An impact in the side on hard foam will result in a significant reduction in g-forces. The object has enough strength for it to make the material give in, resulting in a reduction in the g-forces.
This tells us that soft foam is good for flat surfaces, and hard foam is good for corners. Our heads consists of both flat surfaces and sharp corners; which means that the shock absorbing structure should have both hard and soft foam depending on the geometry of the head.
03 IMPACT SHIELDS
The impact shield is additional feature to slow down the forces of an impact. Harmonizing with the EPS liner. Impact shields distributes impacts from the inside over a larger surface area. Works where the head has a sharper geometry.
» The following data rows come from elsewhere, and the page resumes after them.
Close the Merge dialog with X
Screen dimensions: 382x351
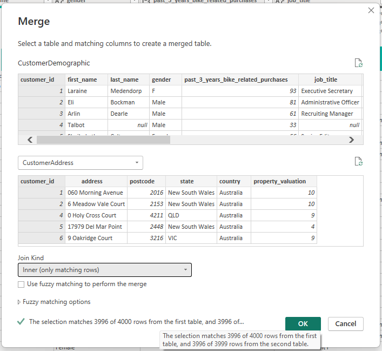pyautogui.click(x=371, y=10)
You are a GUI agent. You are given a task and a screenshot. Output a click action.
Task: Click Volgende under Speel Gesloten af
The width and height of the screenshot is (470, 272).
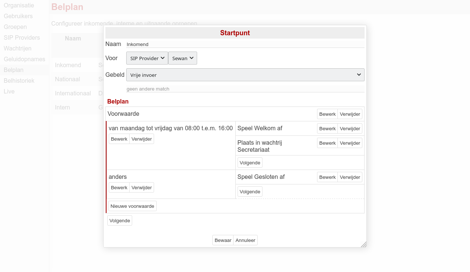[x=250, y=191]
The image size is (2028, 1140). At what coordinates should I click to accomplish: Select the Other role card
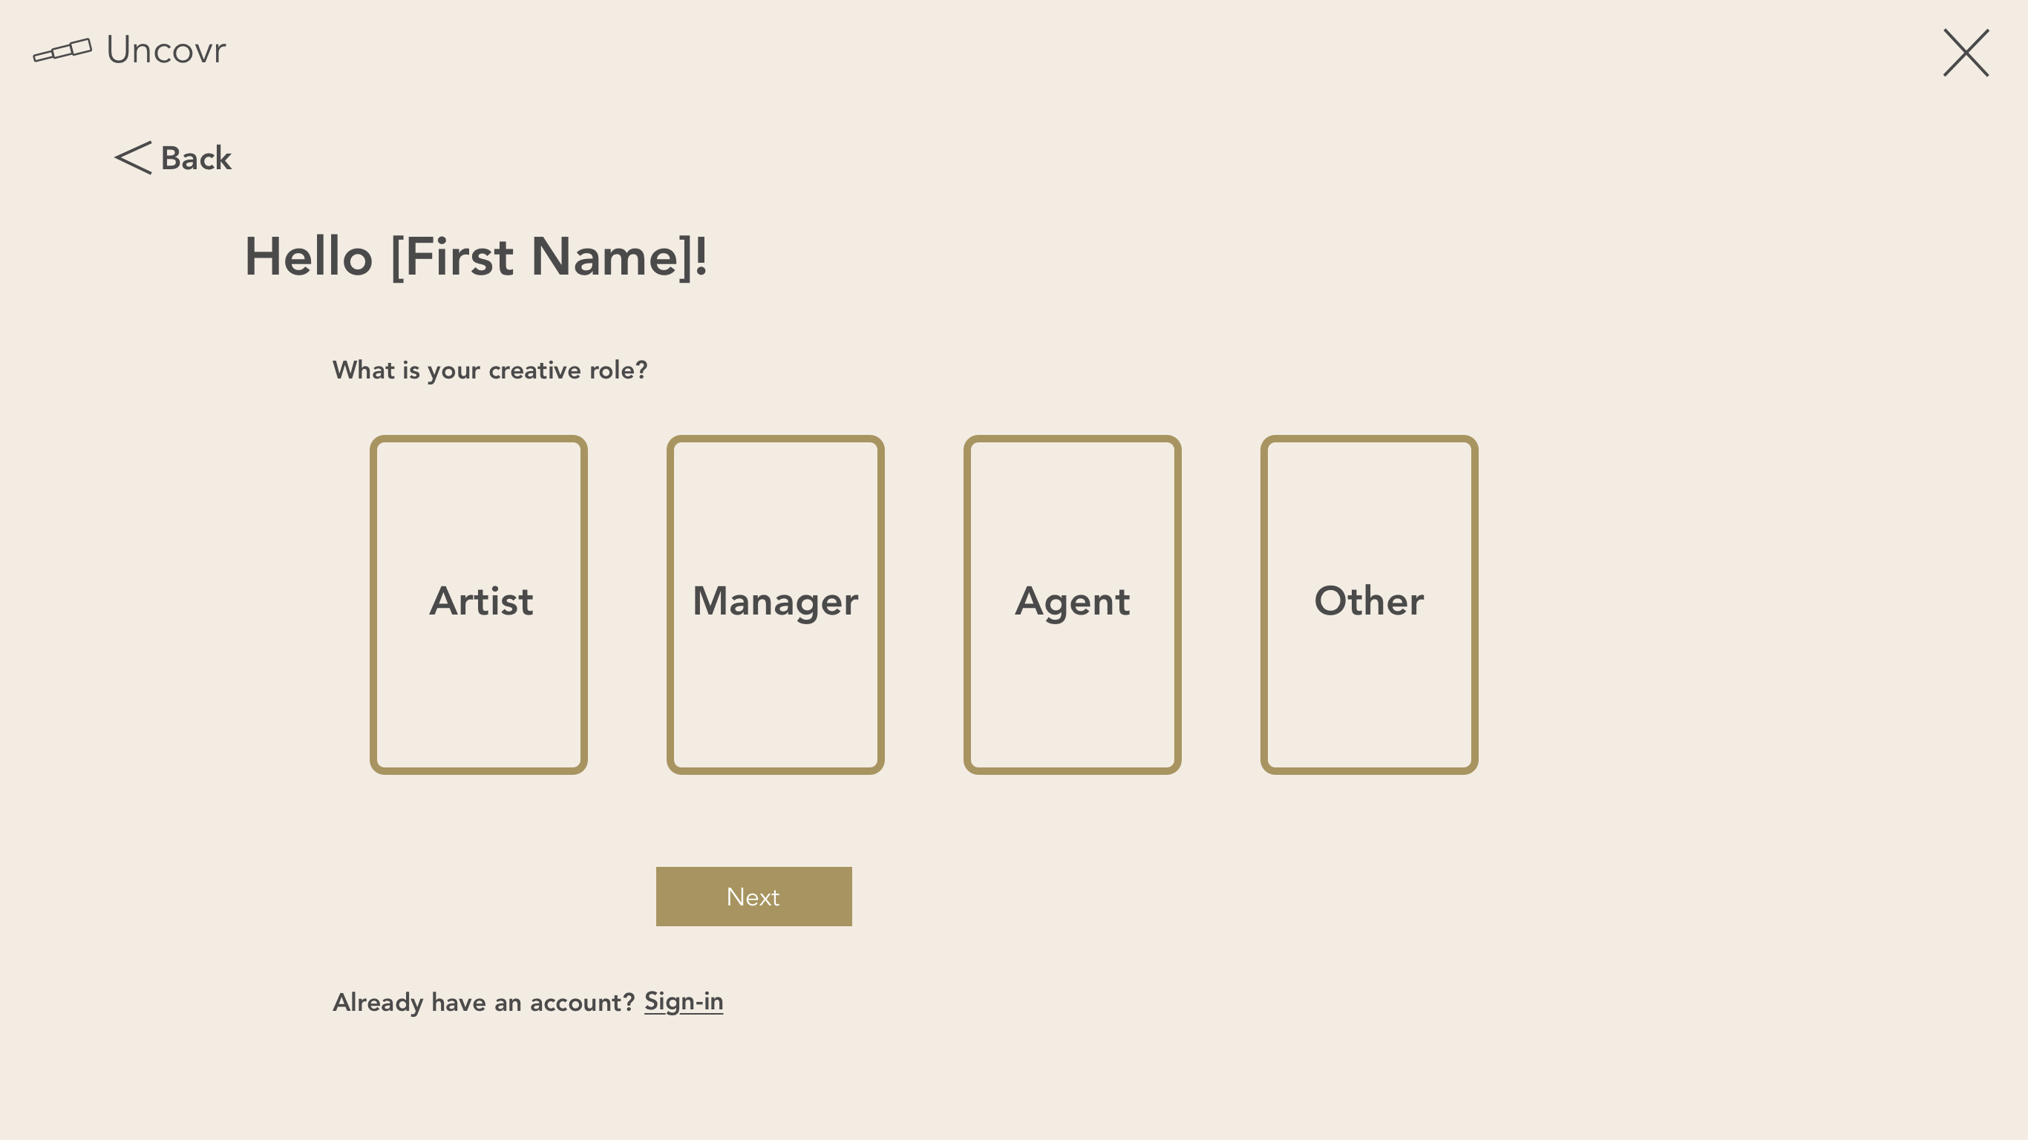click(x=1369, y=605)
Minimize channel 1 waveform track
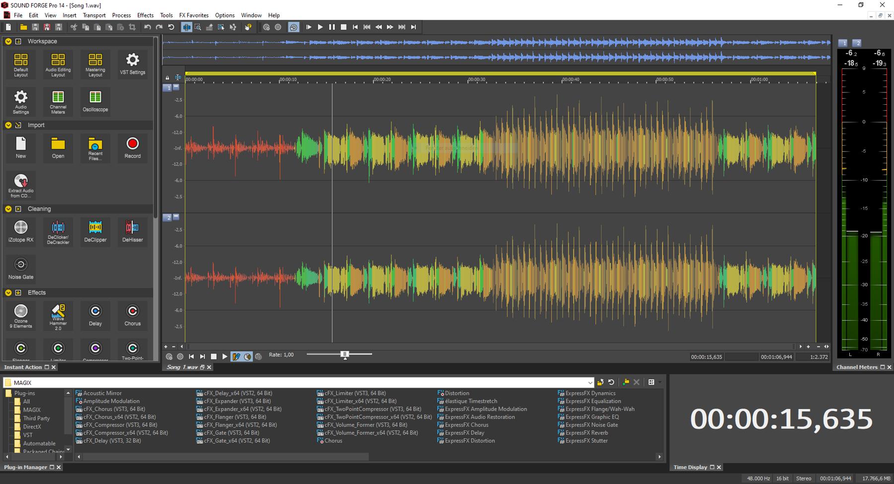894x484 pixels. pyautogui.click(x=176, y=87)
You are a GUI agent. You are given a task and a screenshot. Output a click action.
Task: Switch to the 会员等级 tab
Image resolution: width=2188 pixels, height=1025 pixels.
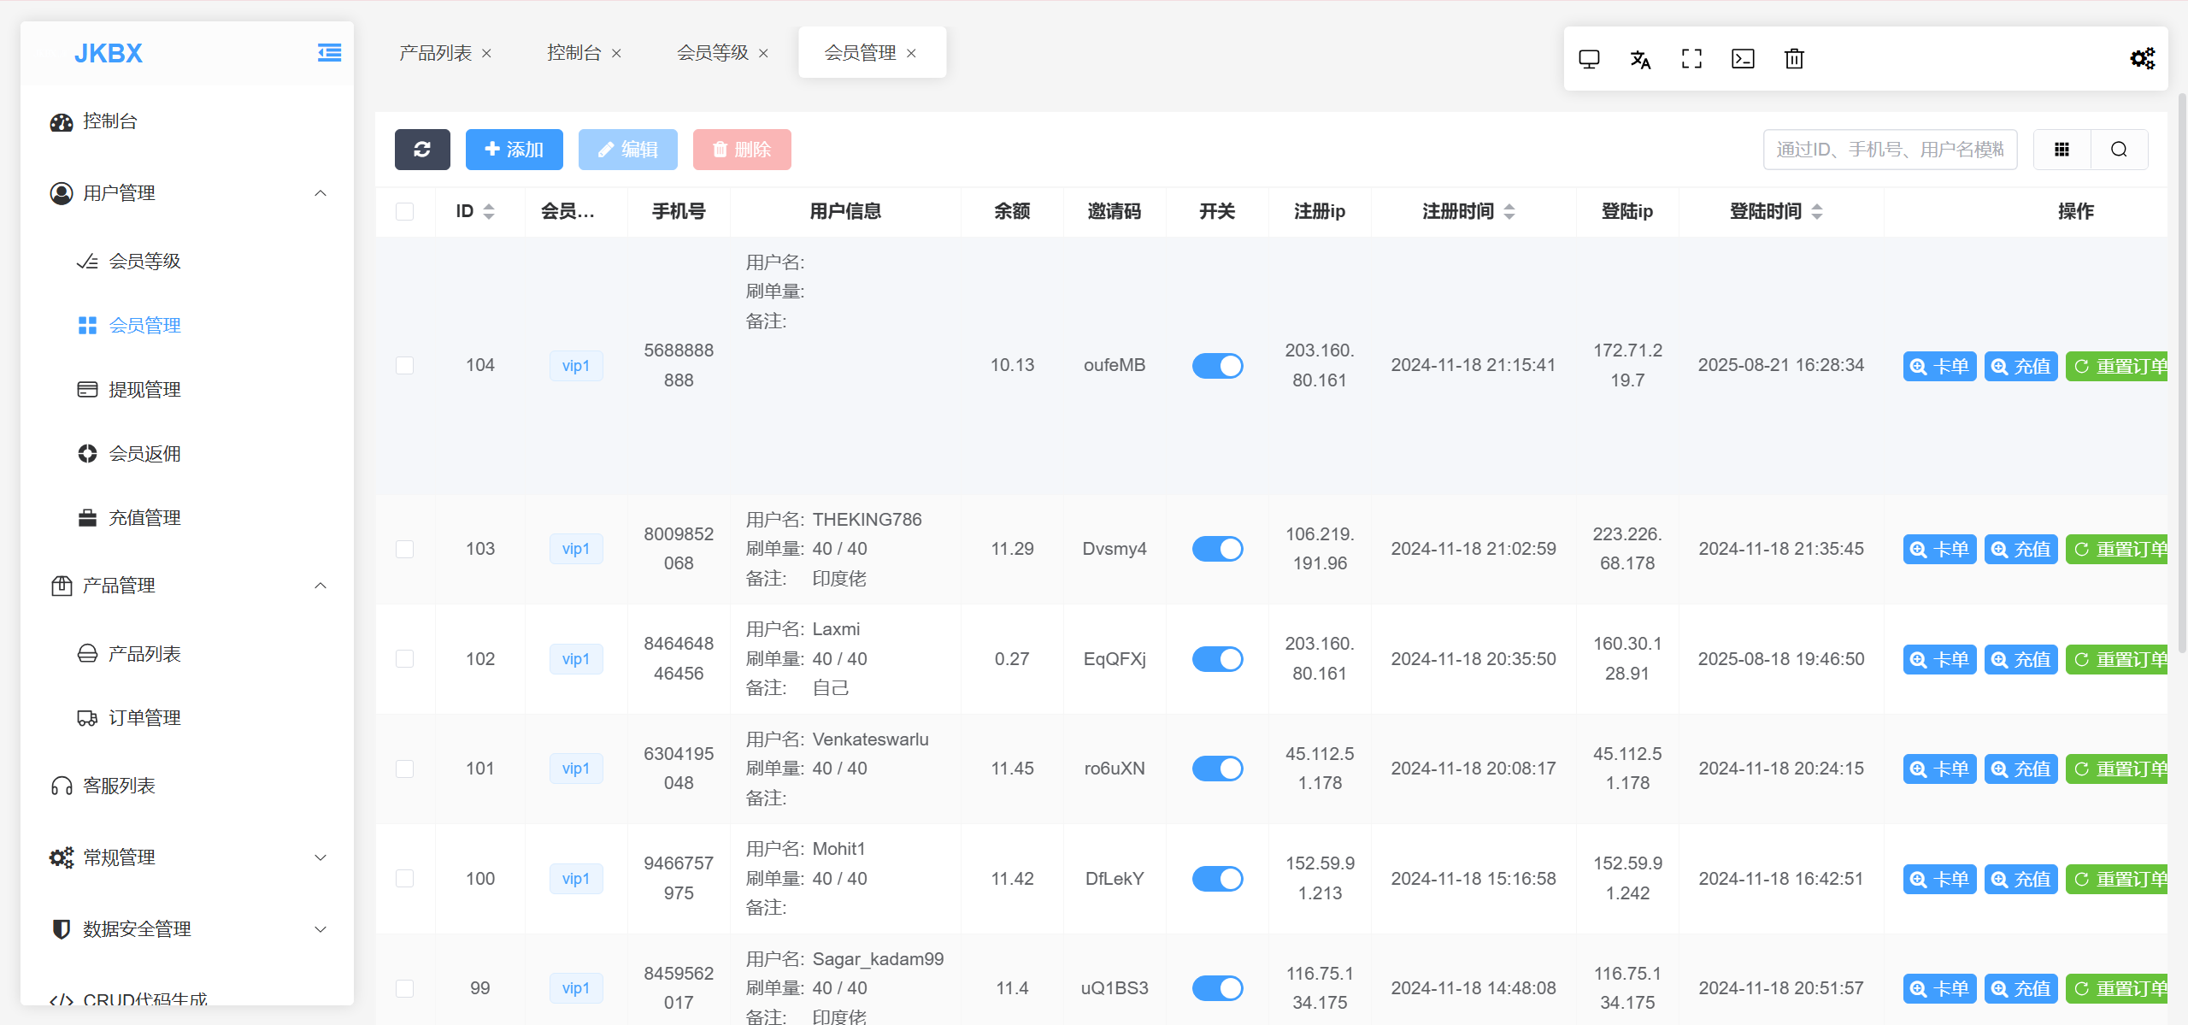[x=712, y=53]
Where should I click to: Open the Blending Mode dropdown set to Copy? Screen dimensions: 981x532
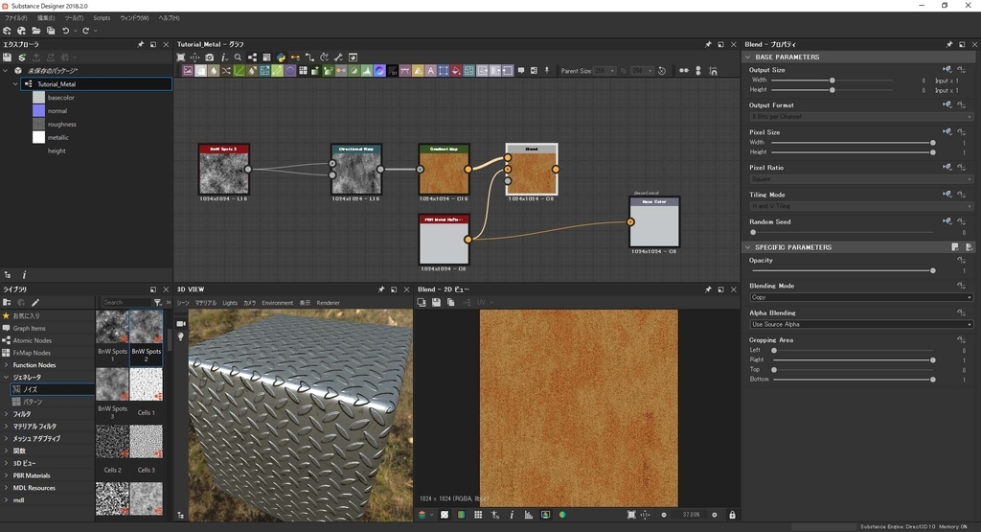click(860, 297)
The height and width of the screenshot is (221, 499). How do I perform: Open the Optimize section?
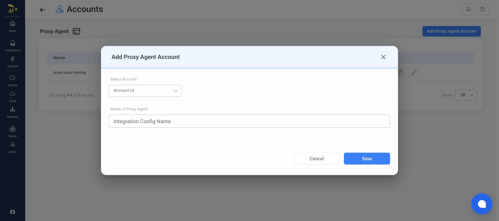click(x=12, y=62)
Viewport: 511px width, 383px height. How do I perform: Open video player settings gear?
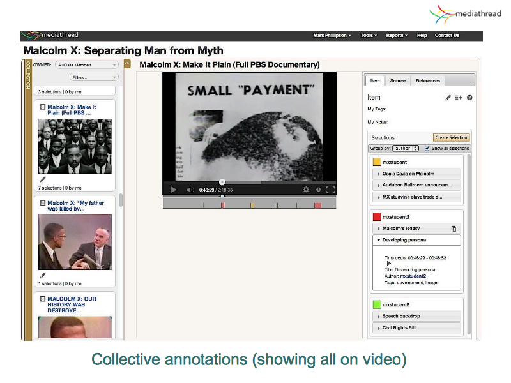pos(306,190)
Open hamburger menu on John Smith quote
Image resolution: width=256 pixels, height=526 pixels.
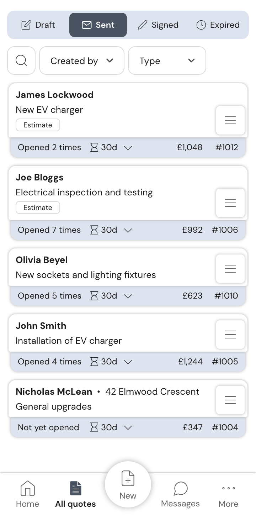click(x=230, y=335)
Helmets with Impact Shields feature a molded shock absorbing EPS liner with Impact Shield inserts that provide unsurpassed performance for shock absorbance. This is our premium impact protection technology. It distributes impact from the inside of the helmet over larger areas in crucial zones where the head has a sharper geometry (front and back).
INTEGRATED Impact Shields
This is our impact protection technology integrated in the EPS core of a helmet. Through a strategic placement of volumes and ribs in curved shapes, it creates an optimized impact geometry, distributing the impacts over a larger surface area where the head has a sharper radii (front and back).
MIPS (Multi-directional Impact Protection System)
A revolutionary technology developed to reduce brain injuries. By allowing the helmet to rotate slightly relative to the head upon impact, the helmet absorbs more of that rotational force, adding better protection than helmets not equipped with MIPS. Conventional helmets are tested by dropping them vertically onto a at surface. MIPS is designed to deal with how most accidents actually occur, with oblique impacts to the head. MIPS sets a new standard in helmet safety.
The MIPS layer rotates relative to the impact force and absorbs more rotational force to the helmet, thus reducing rotational forces on the brain.